Por más que China insista en que no le interesa la hegemonía mundial, algo totalmente ajeno a su tradición histórica y para lo que no está preparado en sentido alguno, EEUU no las tiene todas consigo. Cada avance chino suena en la Casa Blanca como un aviso. Por otra parte, un Washington realista parece admitir su incapacidad para impedir la emergencia de China y menos para cercarla. Quizás por ello, Obama parece haber elegido la conciliación y el control de las tensiones, presentando como éxito de su talante la moderación de la actitud china a propósito de Corea del Norte.
Otra cosa es que los intereses no puedan colisionar y cada parte se ha reafirmado en los suyos. El problema no es tanto la gestión de los diferendos inmediatos, que también, como el pensamiento estratégico que guía a cada parte y qué prima en él, cuál el peso y la influencia en los respectivos círculos de poder de quienes celebran un nacionalismo susceptible de inducir a la confrontación. Los intereses y ambiciones de cada uno quizás puedan adaptarse pero las rivalidades estratégicas sugieren otros matices de difícil acomodo.

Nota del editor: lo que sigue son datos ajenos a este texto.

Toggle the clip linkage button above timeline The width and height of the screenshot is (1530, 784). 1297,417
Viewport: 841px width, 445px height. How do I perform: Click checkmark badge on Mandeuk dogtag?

La búsqueda de un nuevo tipo de relaciones abre un compás de espera que debiera abrirse camino antes de 2016 conforme al canon chino, con el gradualismo y la experimentación por bandera. El consenso que ambos dirigentes presumen haber logrado parece antojarse un mínimo común denominador para dar paso a una exploración más diversa y más profunda a partir de la tupida red creada a lo largo de las últimas cuatro décadas. No esperemos cambios drásticos. Lo más importante ahora es evitar que los riesgos aumenten.